[Excerpted text]
--------------------------------------------------

HAL Port — Implementation Details


This section of the documentation gives an outline description of the most important parts of the architectural HAL package, and especially how the eCos HAL specification has been mapped on to the TILE-Gx hardware.

The TILE-Gx HAL is organized somewhat differently from HALs for other targets. Typically an eCos port involves three or four separate HAL packages: the architectural HAL handles features that are common to every chip within an architecture; a variant HAL copes with different families within an architecture, for example one family may support only on-chip memory and no MMU while another family is designed for use with external memory; within a family there may be different processors supporting different sets of peripherals; finally a platform HAL handles anything specific to the circuit board rather than to the chip, for example the amount of external memory. The TILE-Gx port does not require these complications. Most of the hardware variations will be handled by the hypervisor or within the Linux partition and do not affect the eCos side of things.

Data Types

The eCos port to the TILE-Gx architecture only supports 32-bit mode. int, long and pointers are all 32 bits, and a long long is 64 bit. The chip always runs in little-endian mode.

Header Files

The architectural HAL package provides the standard HAL header files cyg/hal/hal_arch.h, cyg/hal/hal_intr.h, cyg/hal/hal_io.h, and so on. However there is one important difference between the TILE-Gx versions of these headers and their equivalents for other architectures. Typically hal_intr.h provides definitions of all the interrupt and exception vectors, directly or indirectly. Similarly hal_io.h provides definitions for some or all of the on-chip peripherals. These definitions are required by some parts of eCos, for example the kernel needs to know which interrupt corresponds to the system clock, but they are specific to individual processors or variants. The gcc toolchain supports the architecture as a whole so cannot supply these definitions.

--------------------------------------------------

[Provided records]
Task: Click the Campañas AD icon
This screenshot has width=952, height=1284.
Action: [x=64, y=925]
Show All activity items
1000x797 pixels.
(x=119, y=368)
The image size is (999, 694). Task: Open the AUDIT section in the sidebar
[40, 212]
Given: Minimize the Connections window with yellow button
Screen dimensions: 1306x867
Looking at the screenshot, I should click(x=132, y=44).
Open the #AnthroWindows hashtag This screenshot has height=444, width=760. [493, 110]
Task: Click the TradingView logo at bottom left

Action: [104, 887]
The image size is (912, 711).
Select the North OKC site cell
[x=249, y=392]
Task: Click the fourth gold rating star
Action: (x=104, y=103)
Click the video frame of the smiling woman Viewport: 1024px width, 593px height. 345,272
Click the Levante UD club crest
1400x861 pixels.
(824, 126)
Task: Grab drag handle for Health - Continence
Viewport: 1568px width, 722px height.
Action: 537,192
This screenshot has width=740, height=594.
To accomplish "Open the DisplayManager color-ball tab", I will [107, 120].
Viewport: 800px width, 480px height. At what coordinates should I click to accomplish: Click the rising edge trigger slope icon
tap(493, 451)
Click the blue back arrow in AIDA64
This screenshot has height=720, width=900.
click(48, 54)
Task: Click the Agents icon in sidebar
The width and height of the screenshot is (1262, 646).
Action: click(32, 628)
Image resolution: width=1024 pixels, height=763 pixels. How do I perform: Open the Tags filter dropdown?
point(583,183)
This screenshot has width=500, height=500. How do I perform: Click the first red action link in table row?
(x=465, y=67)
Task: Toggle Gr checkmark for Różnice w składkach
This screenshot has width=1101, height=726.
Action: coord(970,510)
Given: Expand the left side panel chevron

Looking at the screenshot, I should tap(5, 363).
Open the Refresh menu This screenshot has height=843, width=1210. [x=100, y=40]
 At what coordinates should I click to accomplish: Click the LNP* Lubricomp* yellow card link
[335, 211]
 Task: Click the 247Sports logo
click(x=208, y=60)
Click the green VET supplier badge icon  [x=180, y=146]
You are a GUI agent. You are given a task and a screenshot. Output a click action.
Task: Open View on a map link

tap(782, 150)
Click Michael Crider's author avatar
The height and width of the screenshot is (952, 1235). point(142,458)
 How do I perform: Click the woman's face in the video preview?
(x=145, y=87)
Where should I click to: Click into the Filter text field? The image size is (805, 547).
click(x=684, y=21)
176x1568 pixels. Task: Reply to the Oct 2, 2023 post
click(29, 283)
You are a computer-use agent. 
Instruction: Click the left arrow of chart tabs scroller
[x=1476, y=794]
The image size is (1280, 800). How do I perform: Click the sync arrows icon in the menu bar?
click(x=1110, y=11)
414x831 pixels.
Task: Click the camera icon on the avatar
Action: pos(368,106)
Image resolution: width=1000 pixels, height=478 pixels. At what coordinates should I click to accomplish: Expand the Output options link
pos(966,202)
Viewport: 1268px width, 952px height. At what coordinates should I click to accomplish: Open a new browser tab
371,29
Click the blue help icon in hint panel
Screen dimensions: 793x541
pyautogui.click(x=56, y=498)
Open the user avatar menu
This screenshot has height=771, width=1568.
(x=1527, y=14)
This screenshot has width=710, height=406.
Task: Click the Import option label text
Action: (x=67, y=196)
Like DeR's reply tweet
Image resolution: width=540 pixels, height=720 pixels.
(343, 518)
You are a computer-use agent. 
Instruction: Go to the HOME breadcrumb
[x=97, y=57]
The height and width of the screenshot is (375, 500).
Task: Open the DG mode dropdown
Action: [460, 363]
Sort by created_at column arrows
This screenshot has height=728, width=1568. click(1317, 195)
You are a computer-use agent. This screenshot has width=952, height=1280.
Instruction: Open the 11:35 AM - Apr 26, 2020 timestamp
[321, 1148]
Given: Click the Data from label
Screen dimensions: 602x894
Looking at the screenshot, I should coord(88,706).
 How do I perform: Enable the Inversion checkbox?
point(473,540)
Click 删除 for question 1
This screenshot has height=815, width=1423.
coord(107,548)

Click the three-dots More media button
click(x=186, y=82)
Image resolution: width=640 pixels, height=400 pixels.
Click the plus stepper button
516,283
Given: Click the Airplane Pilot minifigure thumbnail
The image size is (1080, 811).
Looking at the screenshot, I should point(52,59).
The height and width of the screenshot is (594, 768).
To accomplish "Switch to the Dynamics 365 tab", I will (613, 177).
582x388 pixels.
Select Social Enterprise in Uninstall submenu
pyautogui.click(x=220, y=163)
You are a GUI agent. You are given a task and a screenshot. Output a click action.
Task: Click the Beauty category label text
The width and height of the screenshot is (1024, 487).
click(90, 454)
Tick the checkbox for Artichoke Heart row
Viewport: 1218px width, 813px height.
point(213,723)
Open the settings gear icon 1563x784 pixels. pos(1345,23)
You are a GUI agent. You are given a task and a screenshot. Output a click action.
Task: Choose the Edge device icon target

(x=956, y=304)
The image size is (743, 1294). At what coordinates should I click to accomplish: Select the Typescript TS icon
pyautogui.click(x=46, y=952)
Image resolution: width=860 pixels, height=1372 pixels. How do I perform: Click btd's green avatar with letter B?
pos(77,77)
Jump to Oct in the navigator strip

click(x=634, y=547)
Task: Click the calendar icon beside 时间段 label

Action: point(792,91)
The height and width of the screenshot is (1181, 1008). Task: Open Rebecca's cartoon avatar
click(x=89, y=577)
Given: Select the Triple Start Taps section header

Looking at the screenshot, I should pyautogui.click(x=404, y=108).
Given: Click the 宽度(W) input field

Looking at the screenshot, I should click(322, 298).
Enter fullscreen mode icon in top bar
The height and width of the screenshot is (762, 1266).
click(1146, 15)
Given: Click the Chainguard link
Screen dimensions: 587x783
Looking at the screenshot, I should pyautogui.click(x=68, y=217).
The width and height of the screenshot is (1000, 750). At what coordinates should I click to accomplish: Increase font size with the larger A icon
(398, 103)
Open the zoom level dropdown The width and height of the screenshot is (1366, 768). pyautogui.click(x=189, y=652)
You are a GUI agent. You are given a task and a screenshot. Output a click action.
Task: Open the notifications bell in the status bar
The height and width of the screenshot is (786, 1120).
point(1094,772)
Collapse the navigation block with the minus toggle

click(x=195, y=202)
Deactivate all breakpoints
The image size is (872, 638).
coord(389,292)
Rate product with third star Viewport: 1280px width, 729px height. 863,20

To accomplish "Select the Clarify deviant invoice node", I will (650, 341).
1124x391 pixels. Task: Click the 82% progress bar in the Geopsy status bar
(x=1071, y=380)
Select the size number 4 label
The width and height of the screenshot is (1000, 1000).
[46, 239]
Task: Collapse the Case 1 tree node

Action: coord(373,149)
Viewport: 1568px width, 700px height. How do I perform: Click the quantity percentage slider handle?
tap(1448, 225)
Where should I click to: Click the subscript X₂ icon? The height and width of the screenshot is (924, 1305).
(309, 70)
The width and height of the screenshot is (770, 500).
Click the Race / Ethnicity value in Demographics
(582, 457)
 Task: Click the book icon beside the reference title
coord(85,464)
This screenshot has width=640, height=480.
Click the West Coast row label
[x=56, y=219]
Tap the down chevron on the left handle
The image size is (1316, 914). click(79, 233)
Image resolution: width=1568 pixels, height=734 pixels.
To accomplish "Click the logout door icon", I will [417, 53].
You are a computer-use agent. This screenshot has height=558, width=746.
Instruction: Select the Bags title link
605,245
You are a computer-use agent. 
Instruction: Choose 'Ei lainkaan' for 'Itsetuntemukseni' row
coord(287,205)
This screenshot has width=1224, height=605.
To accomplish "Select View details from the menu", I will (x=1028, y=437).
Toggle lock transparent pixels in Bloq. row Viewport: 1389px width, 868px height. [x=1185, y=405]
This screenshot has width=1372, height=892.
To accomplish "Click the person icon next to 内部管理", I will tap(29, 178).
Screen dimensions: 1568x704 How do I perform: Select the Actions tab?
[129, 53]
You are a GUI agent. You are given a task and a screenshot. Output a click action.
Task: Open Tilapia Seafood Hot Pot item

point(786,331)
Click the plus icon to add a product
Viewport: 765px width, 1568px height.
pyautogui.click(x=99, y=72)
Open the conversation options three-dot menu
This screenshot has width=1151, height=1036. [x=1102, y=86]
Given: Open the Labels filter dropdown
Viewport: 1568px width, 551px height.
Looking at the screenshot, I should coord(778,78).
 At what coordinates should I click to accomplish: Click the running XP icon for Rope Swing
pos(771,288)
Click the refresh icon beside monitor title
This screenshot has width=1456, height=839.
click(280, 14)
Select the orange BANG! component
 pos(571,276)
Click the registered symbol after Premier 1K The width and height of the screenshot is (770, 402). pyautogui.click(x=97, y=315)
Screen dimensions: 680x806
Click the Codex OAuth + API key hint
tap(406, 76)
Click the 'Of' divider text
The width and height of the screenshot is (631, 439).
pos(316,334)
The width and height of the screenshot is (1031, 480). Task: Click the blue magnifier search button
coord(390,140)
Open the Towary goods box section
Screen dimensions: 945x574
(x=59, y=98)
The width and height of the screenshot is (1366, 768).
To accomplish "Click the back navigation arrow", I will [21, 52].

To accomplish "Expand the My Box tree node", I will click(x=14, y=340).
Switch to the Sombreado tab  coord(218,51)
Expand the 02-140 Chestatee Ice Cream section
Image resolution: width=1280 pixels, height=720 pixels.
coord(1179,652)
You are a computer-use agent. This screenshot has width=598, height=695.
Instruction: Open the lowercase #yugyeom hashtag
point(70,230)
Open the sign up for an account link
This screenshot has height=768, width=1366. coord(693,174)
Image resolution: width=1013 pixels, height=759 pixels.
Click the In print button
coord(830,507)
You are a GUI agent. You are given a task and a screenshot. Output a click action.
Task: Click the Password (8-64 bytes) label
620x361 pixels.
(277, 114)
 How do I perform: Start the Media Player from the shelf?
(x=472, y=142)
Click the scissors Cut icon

--------------------------------------------------

[Exercises to complete]
1. Answer from the HAL port text:
(a) What handles most of the hardware variations instead of separate HAL packages?
(b) In which endian mode does the chip always run?
(c) What does the kernel need to know, as the example given for the header definitions?
2. Write the next part of the HAL port text, picking up after its last sentence.

[Per-task outputs]
1.
(a) The hypervisor or the Linux partition.
(b) Little-endian mode.
(c) Which interrupt corresponds to the system clock.

2.
For TILE-Gx the situation is different. The multicore development environment comes with a full set of definitions in various headers below the arch subdirectory, for example arch/interrupts.h defines all the interrupt vectors, and arch/spr_def.h defines the special purpose registers. tile-gcc will find these header files automatically. The headers are intended for use by the Linux kernel but are mostly usable by eCos and eCos applications. There may be some instances where these header files reference Linux-specific functionality, or where they assume a 64-bit build. Duplicating all this information in the eCos header files would serve no purpose.

Memory Layout and the Linker Script

The memory layout for a ROM startup application or for gdbstubs is as follows:

0x00010000Code (.text section, read-only data)
0x10000000Data (.data and .bss sections, eCos heap)
0x6C000000Startup stack and Hypervisor Data
0xFFFFFFFFFE000000Interrupt vectors

The amount of memory allocated for the ROM region is just large enough to hold the application's code and read-only data, plus enough for a shadow copy of the .data initialized static data section. That shadow copy is needed to allow for platform restarts. The hypervisor will round up this amount to a suitable page boundary.

eCos memory accesses go through the MMU so the above memory locations are translated to physical addresses. Therefore one eCos tile's location 0x10000000 will correspond to a different physical memory address from another tile's location 0x10000000, and these memory regions are not shared between tiles.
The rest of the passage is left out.